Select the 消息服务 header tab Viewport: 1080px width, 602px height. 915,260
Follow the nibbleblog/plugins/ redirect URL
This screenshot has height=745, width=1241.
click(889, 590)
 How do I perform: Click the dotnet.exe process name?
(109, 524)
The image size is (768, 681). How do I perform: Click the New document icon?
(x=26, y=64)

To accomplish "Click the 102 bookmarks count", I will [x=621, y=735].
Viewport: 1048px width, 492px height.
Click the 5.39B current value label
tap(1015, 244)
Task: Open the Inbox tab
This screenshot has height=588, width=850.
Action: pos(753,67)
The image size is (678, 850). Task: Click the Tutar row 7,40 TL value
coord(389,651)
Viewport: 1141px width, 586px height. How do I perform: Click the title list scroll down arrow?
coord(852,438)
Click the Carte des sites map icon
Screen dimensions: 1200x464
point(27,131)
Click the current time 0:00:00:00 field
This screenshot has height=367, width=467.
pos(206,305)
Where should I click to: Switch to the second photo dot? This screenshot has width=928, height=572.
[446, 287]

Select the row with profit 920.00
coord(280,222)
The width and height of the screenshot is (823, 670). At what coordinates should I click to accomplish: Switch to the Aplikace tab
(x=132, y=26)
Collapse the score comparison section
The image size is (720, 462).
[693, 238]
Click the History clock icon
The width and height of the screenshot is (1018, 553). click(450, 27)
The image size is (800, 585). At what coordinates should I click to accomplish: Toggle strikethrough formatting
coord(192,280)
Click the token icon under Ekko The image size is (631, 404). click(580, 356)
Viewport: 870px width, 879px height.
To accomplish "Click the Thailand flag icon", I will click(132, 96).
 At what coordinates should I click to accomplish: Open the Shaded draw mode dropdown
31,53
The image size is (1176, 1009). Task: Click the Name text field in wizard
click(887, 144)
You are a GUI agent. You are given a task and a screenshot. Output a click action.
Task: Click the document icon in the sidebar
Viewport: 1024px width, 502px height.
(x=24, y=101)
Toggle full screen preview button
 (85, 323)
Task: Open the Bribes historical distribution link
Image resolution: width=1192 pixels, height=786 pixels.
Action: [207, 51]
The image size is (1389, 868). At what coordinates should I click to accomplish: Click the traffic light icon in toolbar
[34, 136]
============================================================
*How to complete this task*:
After locating the line with "Click the Carte des sites map icon" in the material above, return it and each line after it exactly, ending at the line with "Viewport: 870px width, 879px height.".

*Task output*:
Click the Carte des sites map icon
Screen dimensions: 1200x464
point(27,131)
Click the current time 0:00:00:00 field
This screenshot has height=367, width=467.
pos(206,305)
Where should I click to: Switch to the second photo dot? This screenshot has width=928, height=572.
[446, 287]

Select the row with profit 920.00
coord(280,222)
The width and height of the screenshot is (823, 670). At what coordinates should I click to accomplish: Switch to the Aplikace tab
(x=132, y=26)
Collapse the score comparison section
The image size is (720, 462).
[693, 238]
Click the History clock icon
The width and height of the screenshot is (1018, 553). click(450, 27)
The image size is (800, 585). At what coordinates should I click to accomplish: Toggle strikethrough formatting
coord(192,280)
Click the token icon under Ekko The image size is (631, 404). click(580, 356)
Viewport: 870px width, 879px height.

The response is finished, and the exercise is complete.